RECORDS FOR THIS TASK
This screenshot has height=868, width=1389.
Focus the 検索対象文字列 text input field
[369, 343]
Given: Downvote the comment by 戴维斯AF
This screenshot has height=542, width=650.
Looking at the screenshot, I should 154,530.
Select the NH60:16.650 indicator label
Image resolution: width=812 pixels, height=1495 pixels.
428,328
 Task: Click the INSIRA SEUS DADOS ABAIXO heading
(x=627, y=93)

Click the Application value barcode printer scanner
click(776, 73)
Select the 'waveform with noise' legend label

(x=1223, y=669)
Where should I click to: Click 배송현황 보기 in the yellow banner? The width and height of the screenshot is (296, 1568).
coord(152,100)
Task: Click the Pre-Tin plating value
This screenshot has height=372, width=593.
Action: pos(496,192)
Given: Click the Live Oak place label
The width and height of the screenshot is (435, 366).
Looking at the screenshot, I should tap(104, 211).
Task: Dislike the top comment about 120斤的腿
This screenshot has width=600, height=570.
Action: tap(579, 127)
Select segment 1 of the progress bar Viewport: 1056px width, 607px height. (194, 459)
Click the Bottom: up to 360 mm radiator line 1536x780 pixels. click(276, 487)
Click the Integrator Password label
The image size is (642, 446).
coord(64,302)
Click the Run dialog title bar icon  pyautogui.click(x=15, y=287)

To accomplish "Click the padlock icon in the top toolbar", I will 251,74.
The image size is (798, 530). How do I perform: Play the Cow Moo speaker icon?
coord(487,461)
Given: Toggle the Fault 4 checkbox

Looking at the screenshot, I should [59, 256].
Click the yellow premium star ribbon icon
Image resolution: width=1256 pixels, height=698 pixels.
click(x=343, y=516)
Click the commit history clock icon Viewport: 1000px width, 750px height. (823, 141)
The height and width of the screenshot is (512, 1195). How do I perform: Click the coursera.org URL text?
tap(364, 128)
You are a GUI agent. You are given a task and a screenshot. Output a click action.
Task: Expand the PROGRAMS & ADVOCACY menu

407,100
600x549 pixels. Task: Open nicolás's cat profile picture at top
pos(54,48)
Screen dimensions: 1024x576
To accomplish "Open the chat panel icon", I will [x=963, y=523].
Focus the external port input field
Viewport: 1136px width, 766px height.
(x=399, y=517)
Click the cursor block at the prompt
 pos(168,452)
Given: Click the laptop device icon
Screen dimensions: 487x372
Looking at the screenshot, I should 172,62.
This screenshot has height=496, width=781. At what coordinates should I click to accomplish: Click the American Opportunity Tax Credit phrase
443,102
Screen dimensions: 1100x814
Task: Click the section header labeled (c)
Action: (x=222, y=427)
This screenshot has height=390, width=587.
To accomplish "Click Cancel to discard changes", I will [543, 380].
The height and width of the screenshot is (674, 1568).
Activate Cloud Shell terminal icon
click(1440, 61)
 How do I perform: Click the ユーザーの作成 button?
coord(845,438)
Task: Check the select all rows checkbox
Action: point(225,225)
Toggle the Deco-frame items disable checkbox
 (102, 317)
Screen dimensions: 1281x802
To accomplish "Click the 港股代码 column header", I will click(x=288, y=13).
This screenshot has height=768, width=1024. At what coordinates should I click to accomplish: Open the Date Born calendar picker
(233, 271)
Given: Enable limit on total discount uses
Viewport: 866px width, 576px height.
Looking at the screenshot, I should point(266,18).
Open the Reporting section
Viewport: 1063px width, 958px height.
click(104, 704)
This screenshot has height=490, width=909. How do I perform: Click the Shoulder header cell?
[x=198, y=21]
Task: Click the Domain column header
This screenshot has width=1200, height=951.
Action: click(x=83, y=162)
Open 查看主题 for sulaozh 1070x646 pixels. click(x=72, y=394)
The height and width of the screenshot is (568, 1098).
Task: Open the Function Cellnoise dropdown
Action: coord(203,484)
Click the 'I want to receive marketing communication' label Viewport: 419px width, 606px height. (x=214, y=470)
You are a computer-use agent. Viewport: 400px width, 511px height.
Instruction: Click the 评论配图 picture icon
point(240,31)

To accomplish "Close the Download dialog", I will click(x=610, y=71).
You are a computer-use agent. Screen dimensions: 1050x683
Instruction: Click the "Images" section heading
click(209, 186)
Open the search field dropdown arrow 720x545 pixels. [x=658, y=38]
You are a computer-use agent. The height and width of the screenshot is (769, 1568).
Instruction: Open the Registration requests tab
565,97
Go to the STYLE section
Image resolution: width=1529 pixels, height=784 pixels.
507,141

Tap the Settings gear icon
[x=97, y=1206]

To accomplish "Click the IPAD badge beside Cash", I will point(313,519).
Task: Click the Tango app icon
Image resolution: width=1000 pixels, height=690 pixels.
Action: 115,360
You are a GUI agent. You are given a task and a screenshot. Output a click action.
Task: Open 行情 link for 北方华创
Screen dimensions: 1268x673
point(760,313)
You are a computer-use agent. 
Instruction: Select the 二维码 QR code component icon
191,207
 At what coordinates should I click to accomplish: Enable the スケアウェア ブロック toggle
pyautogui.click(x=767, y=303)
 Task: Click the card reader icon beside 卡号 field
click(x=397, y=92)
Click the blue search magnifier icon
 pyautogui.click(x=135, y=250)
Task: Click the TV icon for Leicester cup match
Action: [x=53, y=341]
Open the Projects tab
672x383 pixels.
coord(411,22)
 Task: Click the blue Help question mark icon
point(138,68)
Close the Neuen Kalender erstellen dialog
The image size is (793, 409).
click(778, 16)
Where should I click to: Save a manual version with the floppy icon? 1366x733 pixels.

WORK TASK
Only the lines from the one with "Tap the Settings gear icon" through the end of the data belong in the answer, each reproduced exactly.

REPLY
Tap the Settings gear icon
[x=97, y=1206]

To accomplish "Click the IPAD badge beside Cash", I will point(313,519).
Task: Click the Tango app icon
Image resolution: width=1000 pixels, height=690 pixels.
Action: 115,360
You are a GUI agent. You are given a task and a screenshot. Output a click action.
Task: Open 行情 link for 北方华创
Screen dimensions: 1268x673
point(760,313)
You are a computer-use agent. 
Instruction: Select the 二维码 QR code component icon
191,207
 At what coordinates should I click to accomplish: Enable the スケアウェア ブロック toggle
pyautogui.click(x=767, y=303)
 Task: Click the card reader icon beside 卡号 field
click(x=397, y=92)
Click the blue search magnifier icon
 pyautogui.click(x=135, y=250)
Task: Click the TV icon for Leicester cup match
Action: [x=53, y=341]
Open the Projects tab
672x383 pixels.
coord(411,22)
 Task: Click the blue Help question mark icon
point(138,68)
Close the Neuen Kalender erstellen dialog
The image size is (793, 409).
click(778, 16)
Where should I click to: Save a manual version with the floppy icon? 1366x733 pixels.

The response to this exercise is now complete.